-- start of DATA SHOWN --

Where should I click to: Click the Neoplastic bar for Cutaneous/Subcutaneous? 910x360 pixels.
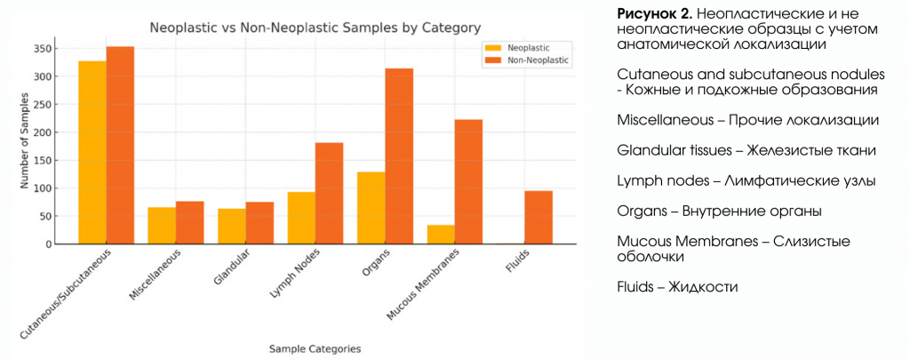tap(92, 152)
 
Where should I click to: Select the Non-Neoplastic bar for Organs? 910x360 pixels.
tap(399, 156)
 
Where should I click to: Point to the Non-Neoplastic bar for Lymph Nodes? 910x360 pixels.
tap(329, 194)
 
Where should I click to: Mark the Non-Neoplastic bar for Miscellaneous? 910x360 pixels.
tap(190, 223)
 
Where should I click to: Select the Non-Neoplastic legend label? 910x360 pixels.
tap(538, 60)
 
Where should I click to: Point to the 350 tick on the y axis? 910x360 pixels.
tap(53, 49)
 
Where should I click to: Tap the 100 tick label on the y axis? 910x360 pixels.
tap(42, 188)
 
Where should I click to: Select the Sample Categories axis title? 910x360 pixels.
tap(315, 348)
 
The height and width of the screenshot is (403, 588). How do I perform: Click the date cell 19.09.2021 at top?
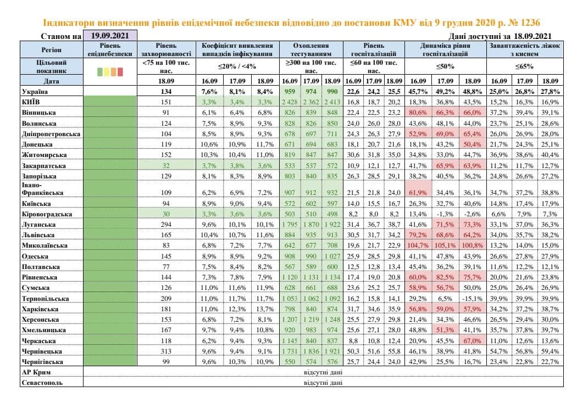pyautogui.click(x=109, y=36)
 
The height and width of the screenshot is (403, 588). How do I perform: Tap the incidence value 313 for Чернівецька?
pyautogui.click(x=165, y=351)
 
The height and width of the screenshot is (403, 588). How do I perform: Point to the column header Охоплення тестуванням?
pyautogui.click(x=311, y=50)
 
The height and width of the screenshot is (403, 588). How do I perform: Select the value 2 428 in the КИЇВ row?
pyautogui.click(x=291, y=102)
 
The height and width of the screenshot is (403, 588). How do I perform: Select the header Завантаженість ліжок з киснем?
pyautogui.click(x=525, y=50)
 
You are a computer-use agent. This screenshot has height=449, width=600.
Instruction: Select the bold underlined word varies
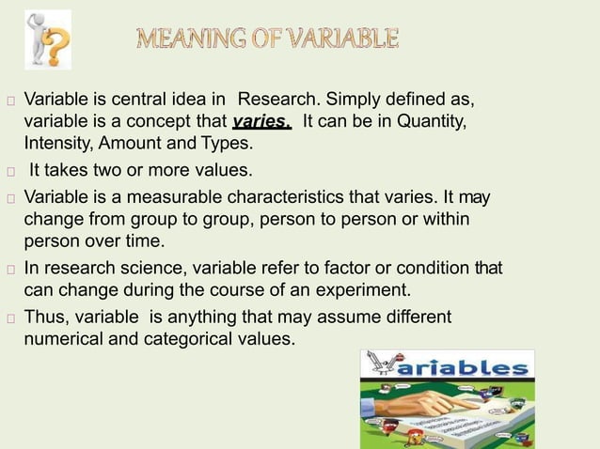pos(261,123)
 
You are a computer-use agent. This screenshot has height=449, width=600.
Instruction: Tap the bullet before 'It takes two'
pos(9,173)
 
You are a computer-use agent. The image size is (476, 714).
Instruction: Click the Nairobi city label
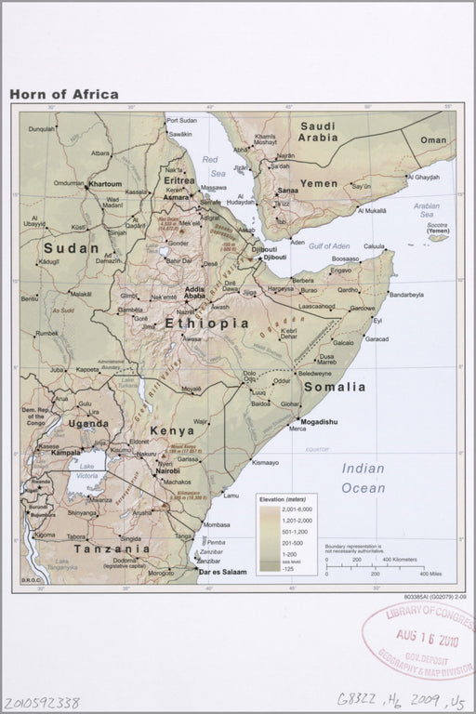[167, 471]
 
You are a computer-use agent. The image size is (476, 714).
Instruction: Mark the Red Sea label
[215, 166]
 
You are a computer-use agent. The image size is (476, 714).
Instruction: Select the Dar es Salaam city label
[223, 572]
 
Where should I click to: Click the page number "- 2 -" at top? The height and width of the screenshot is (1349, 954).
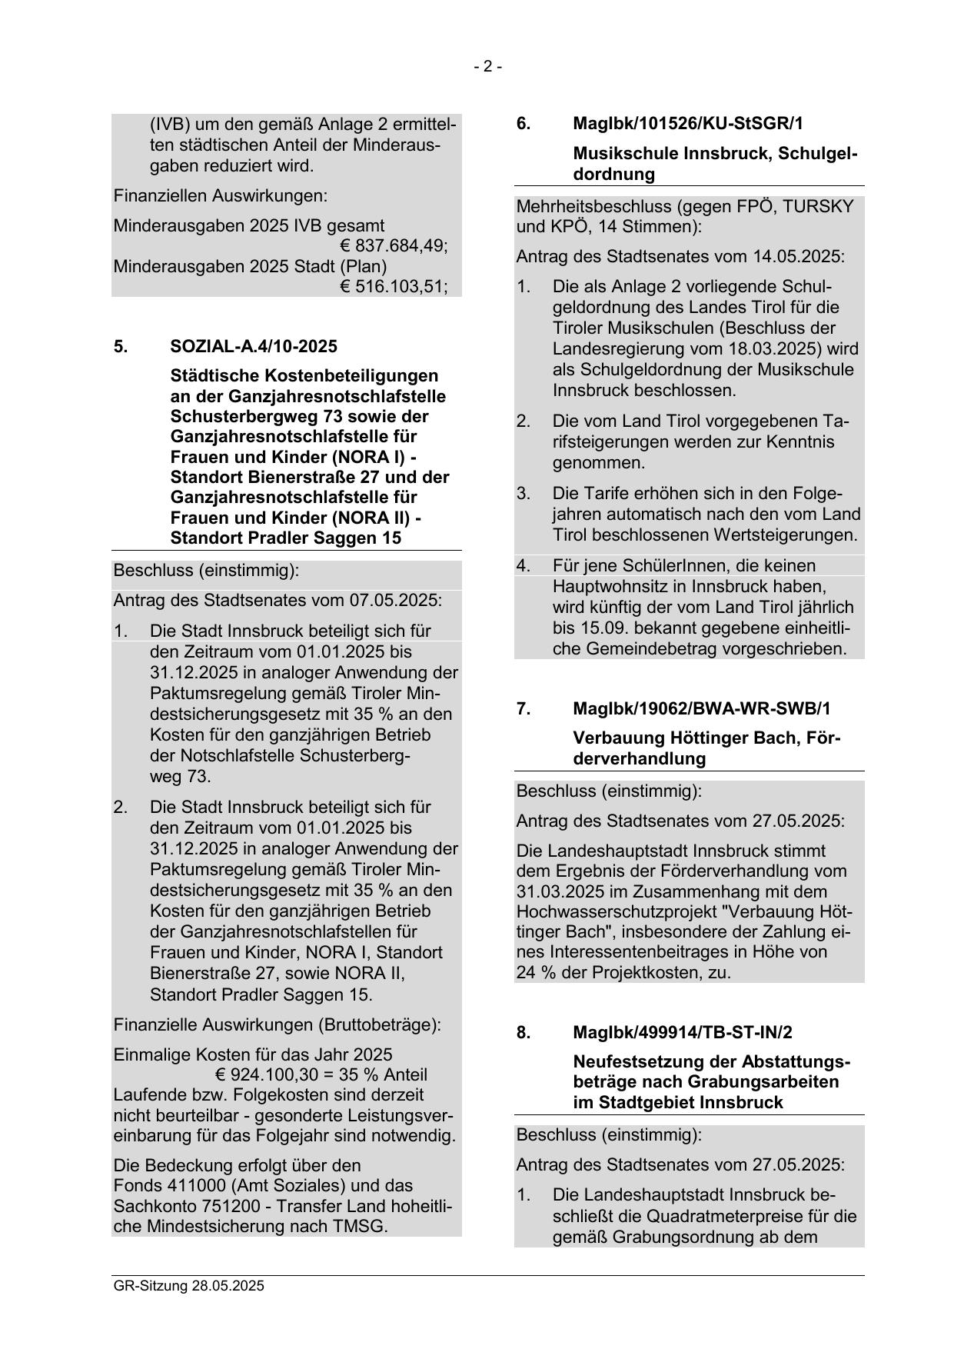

-- end of DATA SHOWN --

Copy out in full the lines starting at the one containing "19.09.2021 at top?" and ending at the one containing "pyautogui.click(x=291, y=102)", shifting every click coordinate in the answers by adding 122 to it. Leave the pictures out.

» **WORKED ANSWER**:
The height and width of the screenshot is (403, 588). How do I perform: Click the date cell 19.09.2021 at top?
pyautogui.click(x=231, y=158)
 
The height and width of the screenshot is (403, 588). How do I perform: Tap the incidence value 313 for Чернівецька?
pyautogui.click(x=287, y=473)
 
The height and width of the screenshot is (403, 588). How do I perform: Point to the column header Охоплення тестуванням?
pyautogui.click(x=433, y=172)
 
The height and width of the screenshot is (403, 588). How do I perform: Select the value 2 428 in the КИЇВ row?
pyautogui.click(x=413, y=224)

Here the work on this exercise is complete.